Five wins out of five with minimal fuss looks all the more impressive given Manchester City’s need for an early defensive pitstop.

Naples on Tuesday was supposed to be another milestone, a chance to re-assert themselves as the alpha-males of the continental herd. They put out a strong team, got stuck in, but were foiled by bad finishing, the tactical wiles of Carlo Ancelotti, and an iffy penalty. No matter.

Napoli showed up how Liverpool can be got at by attacking behind their advanced full-backs, but Klopp would have been well aware of that and anyway, no harm to have it pointed out again at this benign point in the season.

The Liverpool manager might even be glad in some small way that his team trudged back to the unfinished San Paolo dressing rooms in defeat once again. Every time Klopp has opened his mouth this season has been to discourage his team from resting on the glory of that muggy night in Madrid.

He has called on them to be ‘greedy’ and to ‘stay angry’. It’s like he is terrified that the hunger that drove his team’s relentless efforts last season will be fatally sated. Sometimes it feels like he is trying to convince himself.

“If you go nuts and start drinking and taking drugs, driving different cars and leaving your missus at home because you are a Champions League winner, then I can’t help you,” said Klopp before the Napoli game, sounding suspiciously like he’d quite like to indulge in a bit of that carry-on himself, given half a chance.

In some ways, this is the fundamental crux at which Liverpool have arrived. Klopp has always revelled in the role of challenger, the attacker brand, his preferred style of football a sort of guerrilla warfare set up to afflict the comfortable.

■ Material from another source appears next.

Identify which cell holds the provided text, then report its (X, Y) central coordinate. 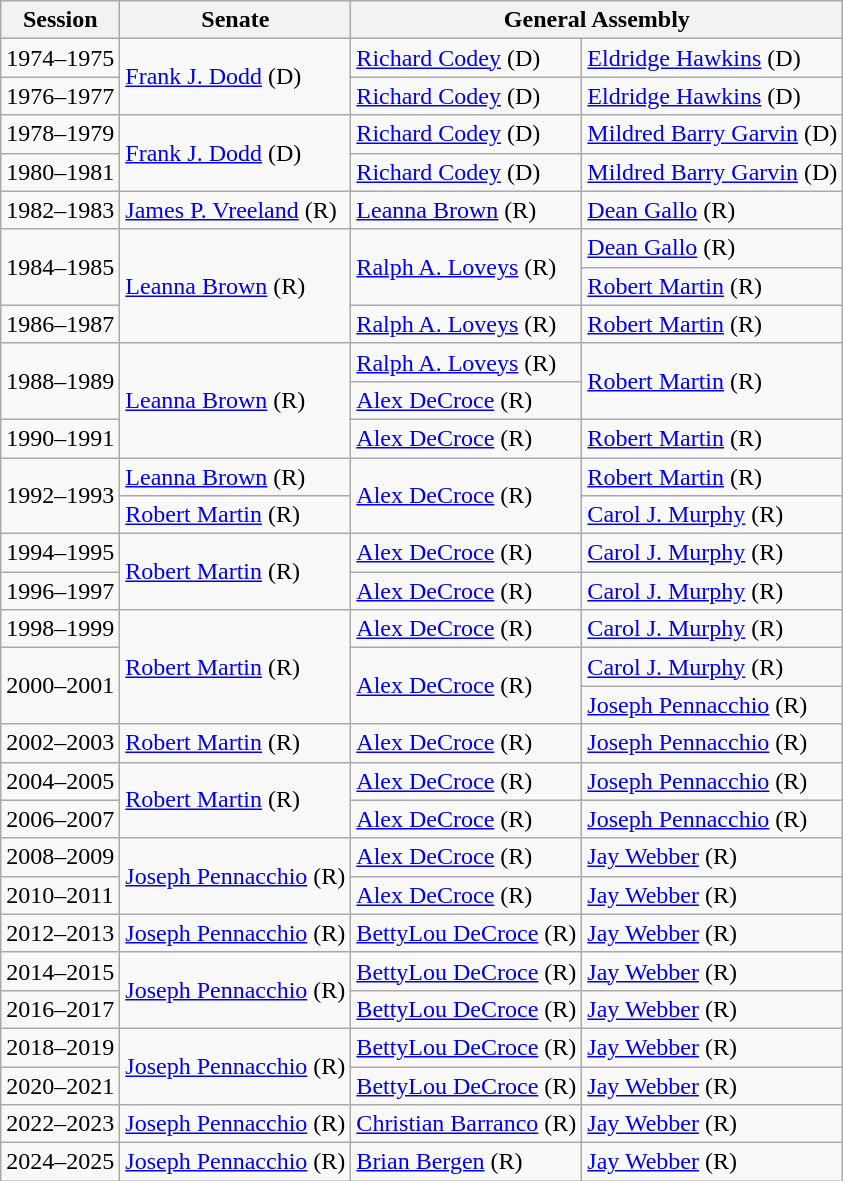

Even in his title-winning seasons at Borussia Dortmund, there was always the sense that they had broken into Bayern’s mansion and stolen the prized silver candelabra.

Have you ever seen him wear a suit? In his Dortmund days, somebody told him he had to wear a suit for Champions League games, so he did — until he realised he didn’t have to anymore. Find some photos. He looks ridiculous, like a junior philosophy lecturer worried about tenure, or a man up in court for an out-of-character road rage incident (“He just flipped, I couldn’t believe it”).

Klopp hates suits. “I don’t feel comfortable in it. The tie, I cannot breathe properly,” he explained recently. “I’m just not made for that, that’s it.”

For most people who dislike suits, the discomfort is also philosophical., that They don’t like what the suit says about them.

But in a metaphorical sense, he now has to be the man in the suit. Liverpool’s next phase must see them become the establishment and leave their counter-culture days behind them. As long as City’s domination seemed impregnable, Liverpool could revel in being the challengers.

But what if City’s defensive injuries have left them fatally weakened? What if, in season four of Pep Guardiola’s brain-wringingly intense management, they are just a bit worn out by it all?

What if Liverpool are no longer the rebels, but now the Galactic Empire Death Star?

You have to be over the age of 40 to really remember when Liverpool were the crushingly dominant force in the game.

All dynasties fall with stunning suddenness, and it is that relentless, machine-like ability to grind opposition into the dirt, the stuff of champions, which they have never fully regained.

Every occasional flare of hope — the 2005 Champions League, title challenges under Rafa Benitez and later Brendan Rodgers — has burned out quickly.

An evening of penitence in Naples might just keep the fire burning this time.